TikTok vuelve a estar en el ojo del huracán tras la filtración de documentos internos, obtenidos por la NPR, que muestran cómo la red social, lejos de proteger a los menores, permite que adultos se comuniquen con niñas para enviarles regalos virtuales con intenciones deplorables. El informe revela que, en un solo mes, la plataforma facilitó la entrega de un millón de regalos a menores por parte de usuarios adultos que buscaban contenido explícito. Lo alarmante es que los altos ejecutivos de TikTok eran conscientes de estos peligros, pero no tomaron medidas inmediatas para frenar estos comportamientos.
La plataforma, que ha sido criticada por su manejo laxo de la seguridad de los menores, sabía que su algoritmo, diseñado para maximizar la interacción, también estaba siendo utilizado por abusadores para contactar con niñas menores de edad. Forbes ya había advertido de esta situación, calificando la red social como un “club de striptease virtual” para menores, lo que encendió las alarmas entre los fiscales generales de varios estados de EE. UU.

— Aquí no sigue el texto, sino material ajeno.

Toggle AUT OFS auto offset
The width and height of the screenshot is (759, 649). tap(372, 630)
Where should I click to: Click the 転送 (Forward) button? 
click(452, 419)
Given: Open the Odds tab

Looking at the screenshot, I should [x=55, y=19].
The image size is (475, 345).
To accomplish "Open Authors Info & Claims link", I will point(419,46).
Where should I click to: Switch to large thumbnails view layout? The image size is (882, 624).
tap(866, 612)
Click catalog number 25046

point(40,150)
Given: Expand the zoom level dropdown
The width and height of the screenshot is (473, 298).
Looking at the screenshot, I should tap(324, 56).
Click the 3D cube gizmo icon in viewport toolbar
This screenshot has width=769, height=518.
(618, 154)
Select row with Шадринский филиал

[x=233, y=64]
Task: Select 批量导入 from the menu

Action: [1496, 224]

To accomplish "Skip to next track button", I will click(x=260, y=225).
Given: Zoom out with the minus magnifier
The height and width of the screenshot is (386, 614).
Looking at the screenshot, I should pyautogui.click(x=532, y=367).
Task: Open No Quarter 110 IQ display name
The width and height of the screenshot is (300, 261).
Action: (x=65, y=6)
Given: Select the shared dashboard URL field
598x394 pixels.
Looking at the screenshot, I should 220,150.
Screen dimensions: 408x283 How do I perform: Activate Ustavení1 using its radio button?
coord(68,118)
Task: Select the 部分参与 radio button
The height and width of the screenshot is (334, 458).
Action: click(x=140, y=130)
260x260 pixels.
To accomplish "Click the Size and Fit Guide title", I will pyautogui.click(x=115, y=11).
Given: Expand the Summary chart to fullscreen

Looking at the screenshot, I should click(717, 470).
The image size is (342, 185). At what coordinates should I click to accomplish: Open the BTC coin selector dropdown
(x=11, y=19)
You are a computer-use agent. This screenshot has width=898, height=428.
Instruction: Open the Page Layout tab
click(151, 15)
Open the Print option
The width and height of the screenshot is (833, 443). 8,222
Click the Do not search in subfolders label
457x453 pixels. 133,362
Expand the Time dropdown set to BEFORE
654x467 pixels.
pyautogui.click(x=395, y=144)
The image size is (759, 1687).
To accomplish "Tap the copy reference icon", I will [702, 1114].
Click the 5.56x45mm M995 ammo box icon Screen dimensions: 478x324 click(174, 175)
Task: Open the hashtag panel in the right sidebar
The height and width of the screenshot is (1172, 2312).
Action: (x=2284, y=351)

Otro punto preocupante que revelan los documentos es la eficacia adictiva del algoritmo de TikTok: basta con 35 minutos, o el consumo de 260 videos cortos, para enganchar a los usuarios, especialmente a los más jóvenes. La empresa es plenamente consciente de los efectos nocivos de esta adicción, pero sus intentos de limitar el tiempo de uso han sido inútiles, con una reducción de apenas 1,5 minutos diarios. En lugar de priorizar el bienestar de los usuarios, los ejecutivos reconocen que las herramientas de gestión del tiempo no buscan reducir el tiempo en la aplicación, sino mejorar la percepción pública de la plataforma.
Además, el escándalo se amplía con la revelación de cómo TikTok ha ajustado su algoritmo para reducir la visibilidad de los «sujetos no atractivos». Los documentos filtrados detallan cómo la red social penaliza deliberadamente a aquellos que no cumplen con ciertos cánones estéticos, reforzando la idea de belleza superficial. Esta manipulación ha generado un impacto directo en la autoestima de los jóvenes, quienes recurren cada vez más a filtros de belleza que modifican sus rasgos faciales.
Por si fuera poco, TikTok también enfrenta críticas por crear «burbujas negativas» que, en solo 20 minutos, sumergen a los usuarios en un flujo interminable de contenido dañino relacionado con la depresión, el suicidio y el dolor. Los experimentos internos de la plataforma revelan que su algoritmo promueve activamente este tipo de videos, lo que ha contribuido al deterioro emocional de miles de usuarios.
Este nuevo escándalo refuerza las preocupaciones sobre la falta de control en las redes sociales y el papel pasivo de las plataformas como TikTok en la protección de los menores. La obsesión por maximizar el tiempo de pantalla y fomentar una estética superficial ha llevado a consecuencias devastadoras para la salud mental y la seguridad de los jóvenes. Con cada nueva filtración, queda claro que los tiempos en los que las redes sociales eran simplemente herramientas de comunicación han quedado atrás; ahora, son armas que juegan con la vulnerabilidad de las personas, especialmente los más jóvenes.